Die compensatie voor de ‘pechstudenten’ van het leenstelsel lijkt verder bijna uit het zicht verdwenen. Naast GroenLinks-PvdA trekt alleen Volt hiervoor een groot bedrag uit: zes miljard euro.
Basisbeurs
Enkele partijen willen de basisbeurs voor uitwonende studenten verhogen (net als in dit studiejaar). Dat zijn Volt, D66 en GroenLinks-PvdA. De ingreep kost rond de 700 miljoen euro.
SGP daarentegen wil de basisbeurs ‘afbouwen’ voor kinderen uit gezinnen met een inkomen boven de 100 duizend euro. Daarmee zou de beurs dus sterker afhankelijk worden van het ouderlijk inkomen.
Volt heeft nogal afwijkende plannen, met flinke hervormingen in het stelsel van toeslagen en belastingen. Daardoor is soms moeilijk te schatten wat voor studenten precies het effect is. Volt wil bijvoorbeeld de basisbeurs voor thuiswonende studenten afschaffen, maar wel een ‘huishoudtoelage’ van 3.300 euro invoeren, “plus 1.300 euro per volwassene, 3.000 euro per kind en een extra bedrag van 3.800 euro voor een alleenstaande ouder”.
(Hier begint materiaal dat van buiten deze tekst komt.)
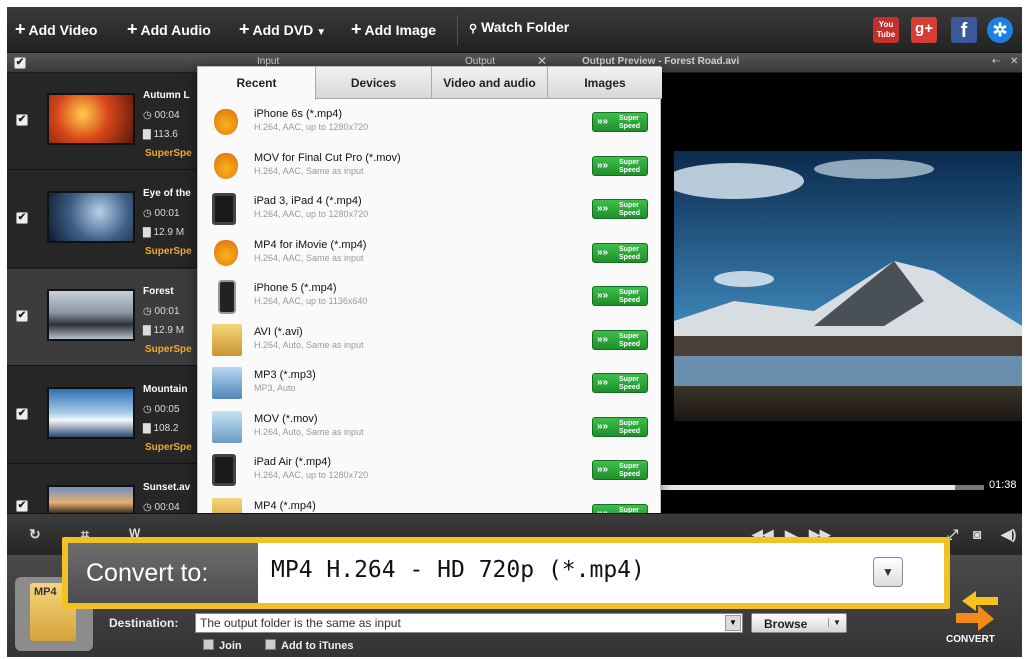 The height and width of the screenshot is (659, 1025). I want to click on format-description: H.264, AAC, Same as input, so click(309, 170).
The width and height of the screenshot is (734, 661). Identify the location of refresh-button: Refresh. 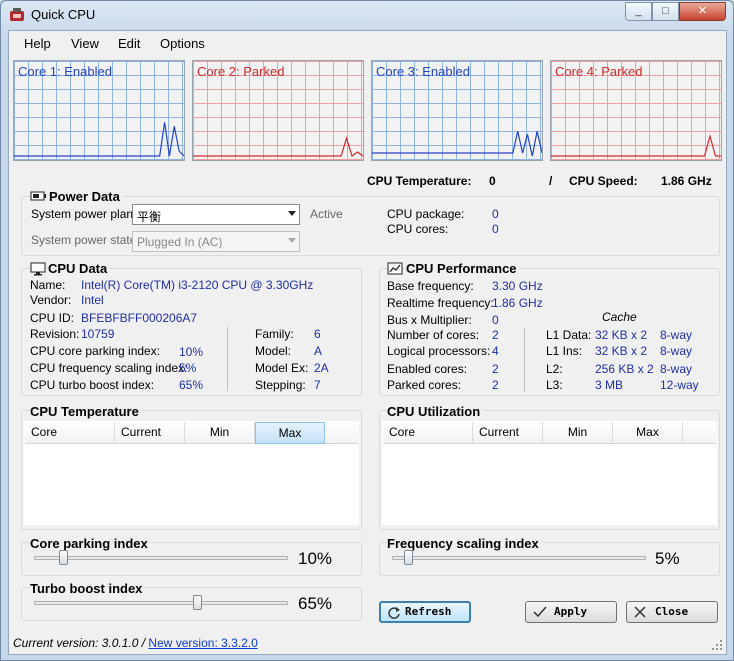
(425, 612).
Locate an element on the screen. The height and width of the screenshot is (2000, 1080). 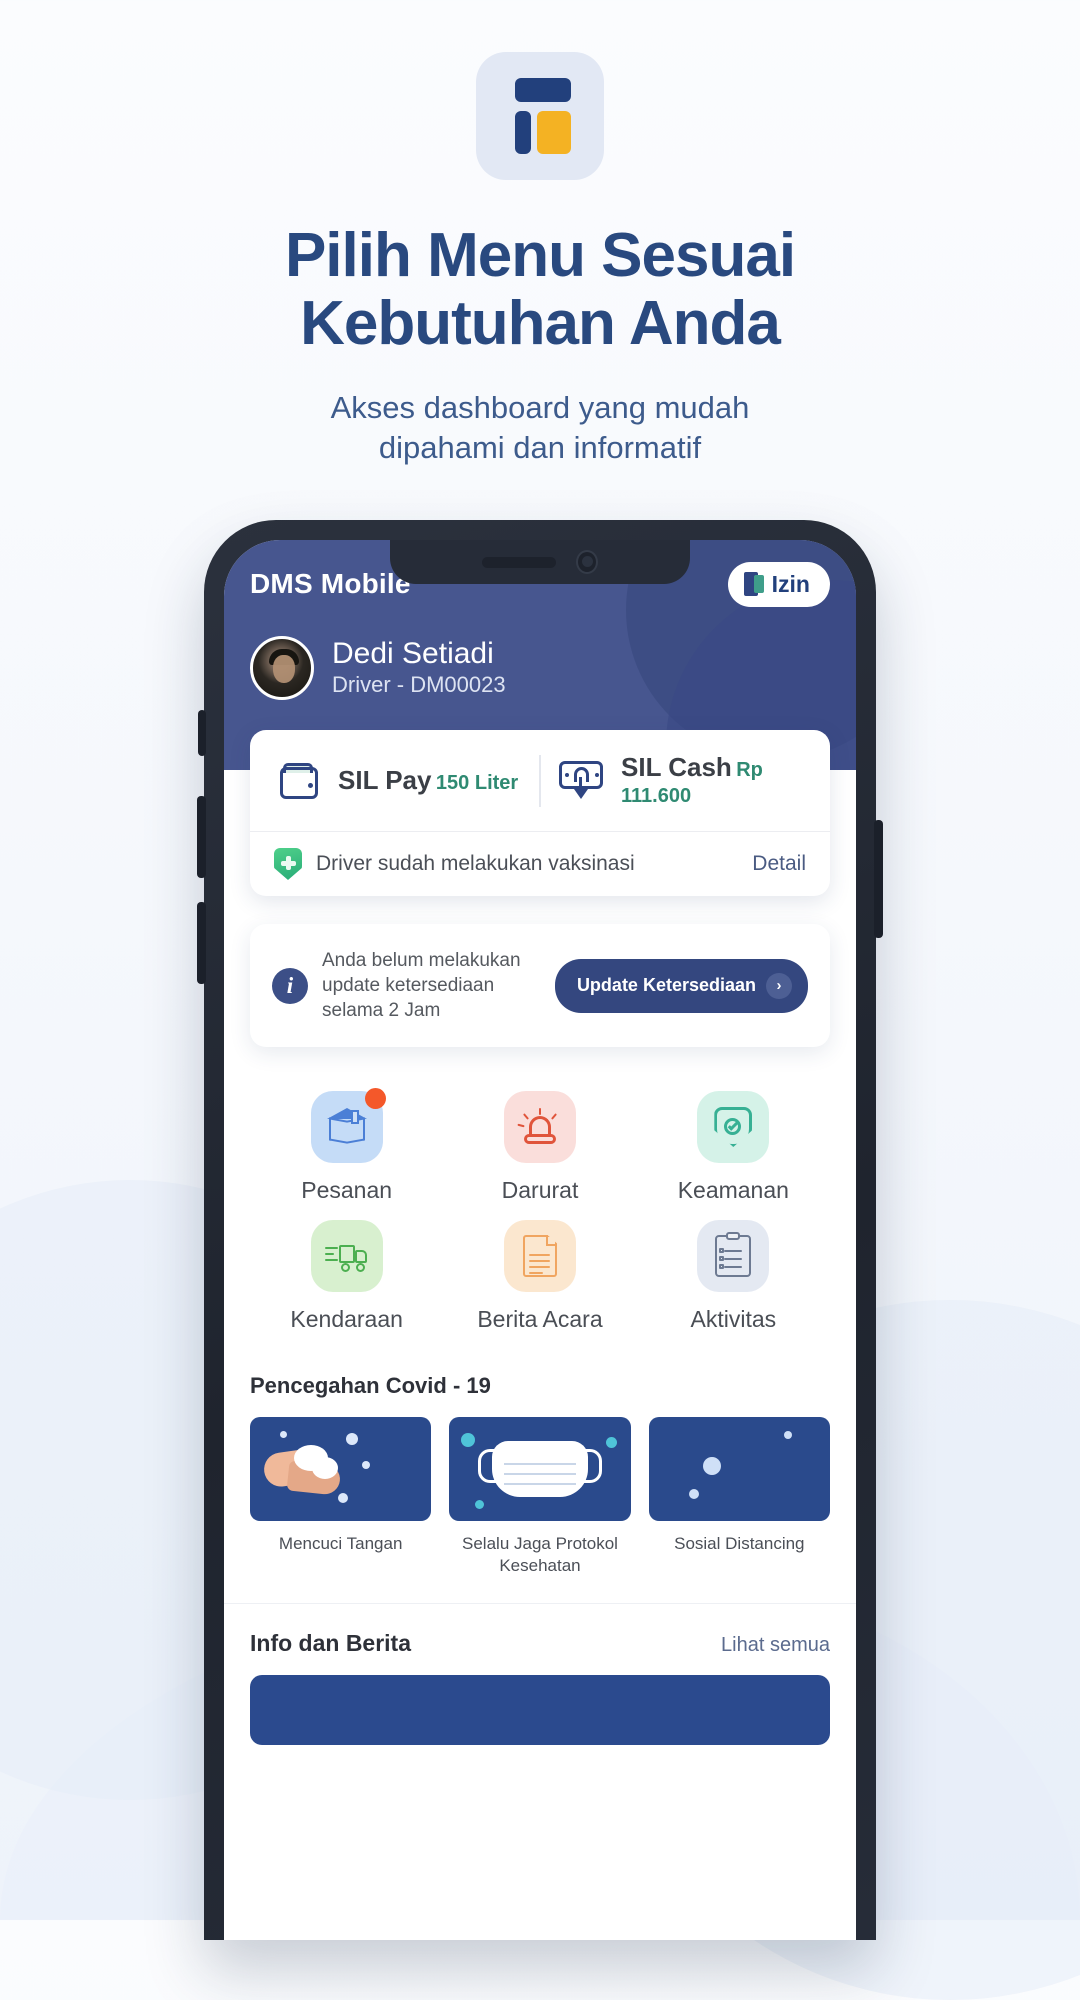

Met het collegegeld kun je ook iets doen. Voor opleidingen in de sectoren onderwijs, zorg en techniek wil D66 het collegegeld verlagen, zodat er meer studenten voor kiezen. Daar trekt de partij 300 miljoen euro voor uit.
Onderzoek
Het Nationaal Groeifonds lijkt ten dode opgeschreven. VVD, CDA, ChristenUnie en JA21 willen het resterende budget volledig schrappen, à 2,6 miljard euro. De SGP laat minder dan de helft ervan over. GroenLinks-PvdA wil het ook schrappen en een miljard doorschuiven naar een innovatiefonds. Alleen Volt en D66 willen het Groeifonds overeind houden.
Dat heeft misschien met de opzet van de doorrekening te maken. Er stond flinke tijdsdruk op, dus de rekenmeesters hebben alleen naar de korte termijn gekeken. Het tijdelijke Groeifonds loopt tot 2025 en is bedoeld voor onderzoek en innovatie dat het ‘verdienvermogen’ van Nederland kan versterken. “Een bezuiniging op het Nationaal Groeifonds levert op korte termijn geld op, maar op de lange termijn niet per se”, verklaarde CPB-directeur Pieter Hasekamp in de persconferentie.
VVD en CDA willen bovendien het ‘Fonds voor Onderzoek en Wetenschap’ schrappen, waar onder meer de starters- en stimuleringsbeurzen uit betaald worden: dat scheelt jaarlijks 500 miljoen euro. Andere partijen doen dat niet. De VVD schaft ook de sectorplannen in het wetenschappelijk onderwijs en onderzoek af. Daar is 200 miljoen euro mee gemoeid.
Kritiek
Er klonk in het verleden flinke kritiek op de doorrekeningen, omdat de horizon zo beperkt is. Je kunt op je vingers natellen dat goed onderwijs belangrijk is voor de economie, maar hoe zie je dat in de doorrekeningen? Het onderwijs lijkt alleen maar een kostenpost. Zoiets geldt ook voor wetenschappelijk onderzoek, en voor onderwerpen als zorg en infrastructuur.
“Het is goed dat die kritiek er is, je moet de uitkomsten niet verabsoluteren”, zegt Hasekamp. Tegelijkertijd is het een belangrijk middel om de maatregelen concreet en vergelijkbaar te maken.”